Barbara had allowed Ames to escort her to the nearest elevator, while she continued to have him think that she was his mother.
Once in the elevator she pushed the up-button and came out presently on the roof. As she had already perceived, a helicopter was scheduled to take off. And, though she was not an authorized passenger, the pilot took her along believing her to be his girl friend. Her sudden arrival seemed perfectly logical to him.
A little later, he set her down on the roof of another building. And that, also, seemed the most natural act to him, her reason for going there obvious.
He flew off and promptly forgot the episode.

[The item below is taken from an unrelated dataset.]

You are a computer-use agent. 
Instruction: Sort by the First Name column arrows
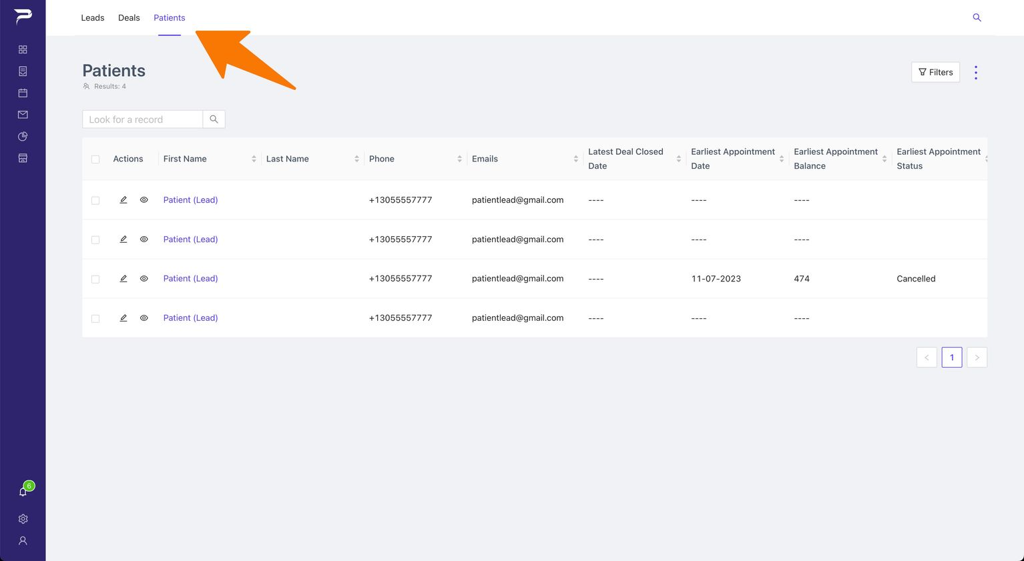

The hasty landing was an urgent necessity for Barbara. She could feel the new injection beginning to work. So in her scanning of the buildings flitting by below, she perceived one in which the upper floors were unoccupied.
"I’ll try to make it down to some office," she thought.
But she didn’t get beyond the top floor. She actually began to stagger as she went down the first steps from the roof. And there was no mistaking the out-of-control state of her body. To her left, a door opened into a warehouse-like loft. She weaved through it, closed it behind her, and bolted it. Then she half-lowered herself, half-fell to the floor.
During that evening and night she never quite lost consciousness. Blackout was no longer possible for her. But she could feel her body changing, changing, changing —
The energy flows inside her took on a different meaning. They were separate from her. Presently they would be controllable again, but in another fashion entirely.
Something of Barbara seemed to disappear with that awareness.
"I’m still me!" the entity thought as it lay there on the floor. “Flesh, feeling, desire —"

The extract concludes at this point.